Mercadante et al. only appear to score patient pain using the numerical scale throughout the study. This may be relevant for those patients who did not report worsening pain with IV-MO. Previously it has been shown that opioid addicts have an altered sensitivity to pain that is modality dependent; in particular their threshold for thermal pain is lowered (1). It is possible that the percentage of severe-pain patients who developed OIH was higher than reported simply because this modality was not tested. Further, it would be of interest to know whether or not the susceptible versus non-susceptible patients were previously opioid-naïve. This might be relevant as it may offer more insight to the basic scientist about the underlying molecular factors that contribute to the development of OIH.

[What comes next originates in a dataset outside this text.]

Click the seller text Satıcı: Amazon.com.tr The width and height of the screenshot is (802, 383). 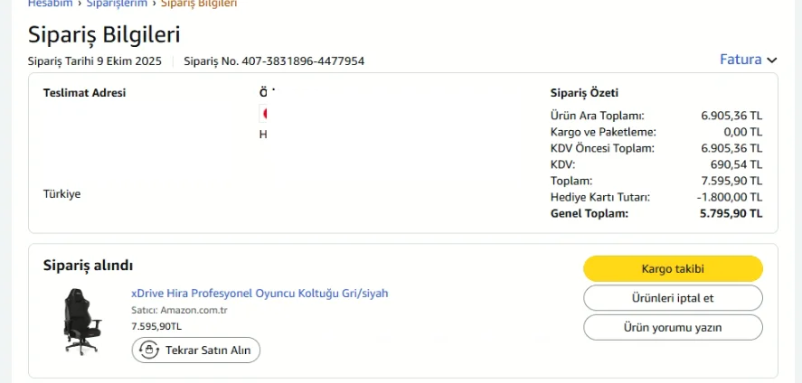[179, 311]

In summary this paper provides an elegant and rare example of the prospective analysis of a large number of chronic pain patients prior to treatment with morphine. Whilst the authors concede that the switching and re-titrating approach is complex and requires an expert knowledge of adequate dose provision as well as the continual monitoring of patients, Mercadante et al. discuss findings that would hopefully influence clinical practice whilst encouraging basic scientists to understand the complex central changes that manifest leading to hyperalgesia. That chronic opioid treatment is clinically associated with the onset of diffuse paradoxical pain sensations renders this treatment suboptimal. The need to clarify the mechanisms and integrate pre-clinical and clinical knowledge continues to be paramount to optimizing opioid use in the clinic.


Kirsty Bannister is supported by NIH c/o F. Porreca, Tuscon.